ECB purchases of government debt under its 750-billion-euro ($822-billion) Pandemic Emergency Purchase Programme (PEPP) will not be constrained by so-called “issuer limits” on the share of any one country's bonds it can buy, according to a legal decision on the scheme published Wednesday.

Buying under its previous asset purchase programme (APP) — which has swelled to over 2.6 trillion euros since 2015 — was restricted to 33 percent of any one country's bonds.

“The decision removes virtually all constraints on asset purchases, in a further boost to the credibility of the ECB's commitment,” said Pictet Wealth Management strategist Frederik Ducrozet.

The purpose of the limits was to prevent any suspicion of so-called “monetary financing” of governments, where the central bank becomes their main creditor.

But the “specific, extraordinary and acute” coronavirus crisis means the new scheme “requires a high degree of flexibility in its design and implementation” compared to the APP, the ECB said.

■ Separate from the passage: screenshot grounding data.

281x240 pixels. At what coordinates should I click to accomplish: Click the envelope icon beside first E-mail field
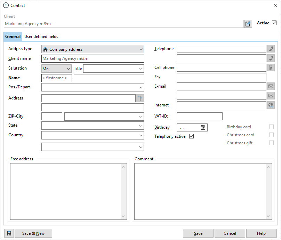pos(271,86)
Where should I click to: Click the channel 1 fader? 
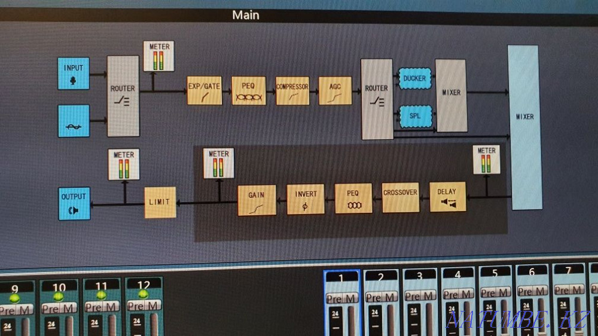point(352,320)
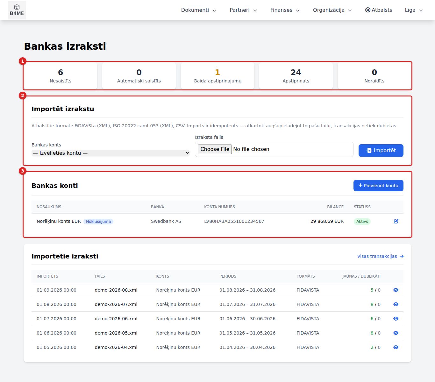Expand the Finanses menu
The image size is (435, 382).
click(285, 10)
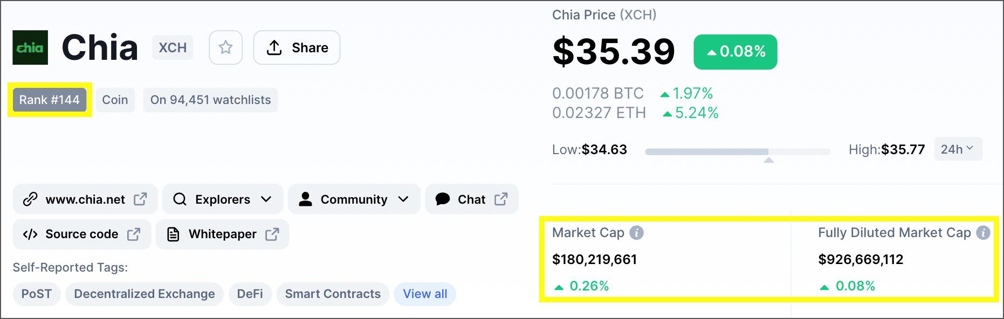Open www.chia.net via the external link icon

(x=140, y=199)

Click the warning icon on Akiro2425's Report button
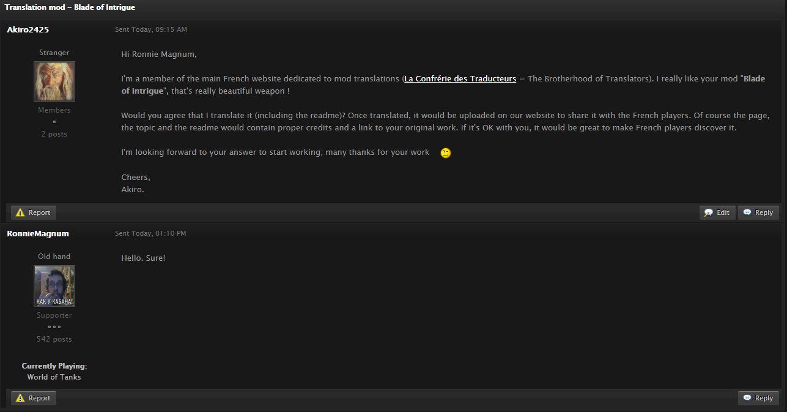click(20, 212)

“The ECB can now lend even more support to hard-hit countries such as Italy,” said Berenberg bank analyst Florian Hense.

“While the Eurogroup of finance ministers dithers… the ECB continues to deliver.”

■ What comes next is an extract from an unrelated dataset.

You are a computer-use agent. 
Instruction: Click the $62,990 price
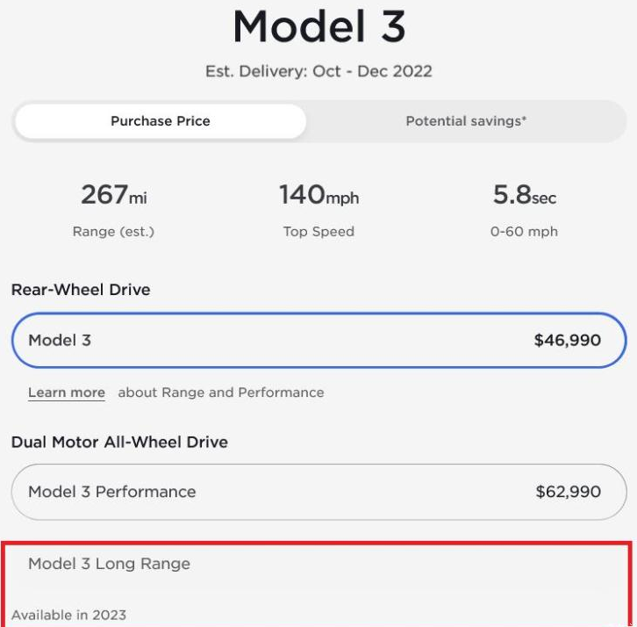pyautogui.click(x=568, y=492)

In the decision published in the Official Journal of the European Union, the ECB carefully defended its departure from the previous rule, saying PEPP is “proportionate” to the virus crisis.

Containment measures “place acute strains on the cash-flows of businesses and workers and put the survival of businesses and jobs at risk,” the ECB said.

“This situation hampers the transmission of the monetary policy impulses and adds severe downside risks to the relevant inflation outlook” — or the central bank's primary “price stability” objective of inflation just below two percent.

The ECB “will terminate PEPP… once it considers that the COVID-19 crisis phase is over,” it added.

Such legal caveats to the central bank's moves are vital, as its actions are tightly hedged in by EU treaty and subject to court challenges in a way other monetary institutions like the US Federal Reserve are not.

Germany's Constitutional Court announced this month that a decision slated for this week on the legality of the APP scheme would be delayed until May 5 because of the virus outbreak.